Children in foster care can more easily be sent to live with a biological relative in the future if that is possible. They can also be adopted by another family.
"We have to avoid the problems caused by our slow judiciary system," said Cizeski.
The first cycle of training on foster care has been offered by the bishops' child ministry office in the Diocese of Tianguá, in Ceará state. It is also being implemented in nine other dioceses.
João Batista Mota, the child pastoral ministry coordinator in Tianguá, said that out of a population of about 600,000 in their diocese at least nearly 700 people have died because of COVID-19 infections.
"We have children and teenagers being sent to shelters, but that can be prevented with a foster care system," he told NCR. "Our goal is to educate pastoral agents and government employees to identify and create foster families in our communities."
The ministry is also helping members of extended families of COVID-19 orphans to provide for them, working as mediators in discussions between the government and families who don't know their rights.
"Some time ago, we were called by a woman who took her grandchild's custody after her daughter died of COVID-19. When the kid asked about the deceased mother, the grandmother didn't know what to respond," Mota recalled.

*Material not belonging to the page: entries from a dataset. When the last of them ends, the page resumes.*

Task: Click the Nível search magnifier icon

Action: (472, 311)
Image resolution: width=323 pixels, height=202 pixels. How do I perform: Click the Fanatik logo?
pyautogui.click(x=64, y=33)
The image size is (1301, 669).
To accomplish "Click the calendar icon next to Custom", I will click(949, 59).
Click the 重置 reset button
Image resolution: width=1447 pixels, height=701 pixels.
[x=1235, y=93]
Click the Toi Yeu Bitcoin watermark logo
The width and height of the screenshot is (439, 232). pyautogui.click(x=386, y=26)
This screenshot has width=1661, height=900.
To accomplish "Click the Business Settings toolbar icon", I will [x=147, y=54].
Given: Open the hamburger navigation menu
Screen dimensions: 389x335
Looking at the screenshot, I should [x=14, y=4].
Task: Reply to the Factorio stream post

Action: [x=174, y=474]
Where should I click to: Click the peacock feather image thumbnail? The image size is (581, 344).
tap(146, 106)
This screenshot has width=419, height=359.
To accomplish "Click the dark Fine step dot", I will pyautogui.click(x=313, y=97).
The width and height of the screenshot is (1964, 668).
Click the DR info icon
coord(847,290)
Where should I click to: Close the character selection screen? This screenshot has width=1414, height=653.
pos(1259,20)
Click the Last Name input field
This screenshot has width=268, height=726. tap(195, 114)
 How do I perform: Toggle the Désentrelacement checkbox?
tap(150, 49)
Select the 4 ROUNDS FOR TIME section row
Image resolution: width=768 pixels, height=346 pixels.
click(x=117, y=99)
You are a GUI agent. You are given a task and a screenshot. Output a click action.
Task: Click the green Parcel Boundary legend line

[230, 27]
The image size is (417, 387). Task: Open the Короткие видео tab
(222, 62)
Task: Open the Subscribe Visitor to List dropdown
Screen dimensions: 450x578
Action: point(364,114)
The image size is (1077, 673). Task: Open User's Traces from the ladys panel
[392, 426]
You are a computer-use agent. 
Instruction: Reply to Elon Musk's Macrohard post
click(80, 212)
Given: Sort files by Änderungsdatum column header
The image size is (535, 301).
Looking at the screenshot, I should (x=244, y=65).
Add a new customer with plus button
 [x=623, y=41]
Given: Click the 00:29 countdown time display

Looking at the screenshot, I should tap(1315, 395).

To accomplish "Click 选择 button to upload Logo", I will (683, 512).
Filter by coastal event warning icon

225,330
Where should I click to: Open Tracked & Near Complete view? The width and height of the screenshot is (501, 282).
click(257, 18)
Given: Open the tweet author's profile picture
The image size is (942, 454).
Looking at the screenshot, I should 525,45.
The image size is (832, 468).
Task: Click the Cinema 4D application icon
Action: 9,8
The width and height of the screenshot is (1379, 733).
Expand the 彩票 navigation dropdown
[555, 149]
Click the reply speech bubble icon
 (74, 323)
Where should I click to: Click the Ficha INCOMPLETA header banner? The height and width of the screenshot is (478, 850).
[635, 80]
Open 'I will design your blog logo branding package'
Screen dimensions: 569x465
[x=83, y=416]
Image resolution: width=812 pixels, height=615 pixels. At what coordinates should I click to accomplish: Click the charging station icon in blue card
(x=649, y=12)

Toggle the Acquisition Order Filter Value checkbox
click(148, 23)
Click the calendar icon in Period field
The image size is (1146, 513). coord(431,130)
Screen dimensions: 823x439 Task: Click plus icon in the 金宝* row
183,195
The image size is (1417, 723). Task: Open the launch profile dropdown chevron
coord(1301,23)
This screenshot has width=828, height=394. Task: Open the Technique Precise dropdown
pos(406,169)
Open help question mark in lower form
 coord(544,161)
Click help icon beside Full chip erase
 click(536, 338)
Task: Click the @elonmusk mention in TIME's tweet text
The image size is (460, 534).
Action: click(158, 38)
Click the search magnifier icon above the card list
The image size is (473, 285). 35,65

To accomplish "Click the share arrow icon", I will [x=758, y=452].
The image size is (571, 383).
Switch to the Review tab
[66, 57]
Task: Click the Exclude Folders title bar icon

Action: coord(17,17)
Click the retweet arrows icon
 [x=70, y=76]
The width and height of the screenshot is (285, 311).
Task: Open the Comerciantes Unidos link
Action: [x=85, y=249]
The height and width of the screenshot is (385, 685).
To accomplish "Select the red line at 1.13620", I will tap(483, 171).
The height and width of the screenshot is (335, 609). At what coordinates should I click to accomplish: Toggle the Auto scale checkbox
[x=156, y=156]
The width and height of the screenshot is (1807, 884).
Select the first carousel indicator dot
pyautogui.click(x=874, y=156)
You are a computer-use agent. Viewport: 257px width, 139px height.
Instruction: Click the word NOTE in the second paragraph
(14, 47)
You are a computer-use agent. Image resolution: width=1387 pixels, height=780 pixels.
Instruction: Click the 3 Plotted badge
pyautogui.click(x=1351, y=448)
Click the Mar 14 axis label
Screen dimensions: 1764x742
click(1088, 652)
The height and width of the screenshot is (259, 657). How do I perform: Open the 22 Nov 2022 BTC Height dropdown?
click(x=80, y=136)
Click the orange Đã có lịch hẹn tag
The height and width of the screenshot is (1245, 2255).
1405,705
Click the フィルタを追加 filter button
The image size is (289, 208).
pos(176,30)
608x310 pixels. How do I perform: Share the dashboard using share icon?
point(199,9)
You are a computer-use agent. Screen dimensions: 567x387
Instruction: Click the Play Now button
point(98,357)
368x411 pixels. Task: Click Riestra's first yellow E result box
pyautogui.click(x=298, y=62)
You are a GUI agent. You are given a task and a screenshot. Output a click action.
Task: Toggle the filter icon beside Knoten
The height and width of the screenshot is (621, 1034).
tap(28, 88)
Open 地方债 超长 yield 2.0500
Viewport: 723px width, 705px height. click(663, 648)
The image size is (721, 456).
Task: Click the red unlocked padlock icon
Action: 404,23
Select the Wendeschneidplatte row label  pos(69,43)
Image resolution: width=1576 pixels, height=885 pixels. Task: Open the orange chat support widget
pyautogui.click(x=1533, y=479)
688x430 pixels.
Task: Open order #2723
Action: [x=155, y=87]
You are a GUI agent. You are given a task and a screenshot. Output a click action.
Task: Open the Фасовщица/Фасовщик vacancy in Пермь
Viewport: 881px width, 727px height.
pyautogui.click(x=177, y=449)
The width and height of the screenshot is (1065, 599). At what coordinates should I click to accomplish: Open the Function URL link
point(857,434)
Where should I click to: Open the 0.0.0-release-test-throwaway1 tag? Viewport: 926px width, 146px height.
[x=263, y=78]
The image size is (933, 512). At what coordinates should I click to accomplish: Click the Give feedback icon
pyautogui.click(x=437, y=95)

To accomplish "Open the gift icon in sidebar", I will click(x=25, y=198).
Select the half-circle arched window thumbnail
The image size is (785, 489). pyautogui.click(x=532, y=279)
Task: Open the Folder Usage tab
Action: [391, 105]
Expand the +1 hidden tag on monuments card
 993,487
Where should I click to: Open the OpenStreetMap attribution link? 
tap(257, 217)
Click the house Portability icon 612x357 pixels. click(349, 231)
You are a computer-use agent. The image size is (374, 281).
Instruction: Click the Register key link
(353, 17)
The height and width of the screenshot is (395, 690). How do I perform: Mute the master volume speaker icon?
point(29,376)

"We noticed that they didn't have enough food and called the city's health care and social service systems. They were included in the food kit distribution program and are being regularly visited by a social worker," he said.
Large communities of Haitians, Venezuelans and Bolivians have been strongly impacted by the pandemic and many children lost at least one parent or caregiver.
"In the Bolivian community in São Paulo, many children lost their fathers and are now being raised only by their mothers," said Scalabrinian Fr. Paolo Parise, who coordinates the Mission Peace immigration center in São Paulo.
Church orphan shelters like the Instituto Meninos de São Judas Tadeu (St. Judas Thaddeus Boys Institute), in São Paulo, are already receiving COVID-19 orphans, said Sacred Heart Fr. Rafael Vieira da Costa, the institute's vice director. It is an additional challenge to others those institutions have been facing since the pandemic began.
"We unfortunately had cases of infection in some of our houses and also had to suspend many outdoor activities," da Costa told NCR.
Marques said that becoming an orphan "is a heavy difficulty in any circumstance."
"But the pandemic made things worse because it created orphans in an abrupt way," he reflected. "We weren't prepared for that."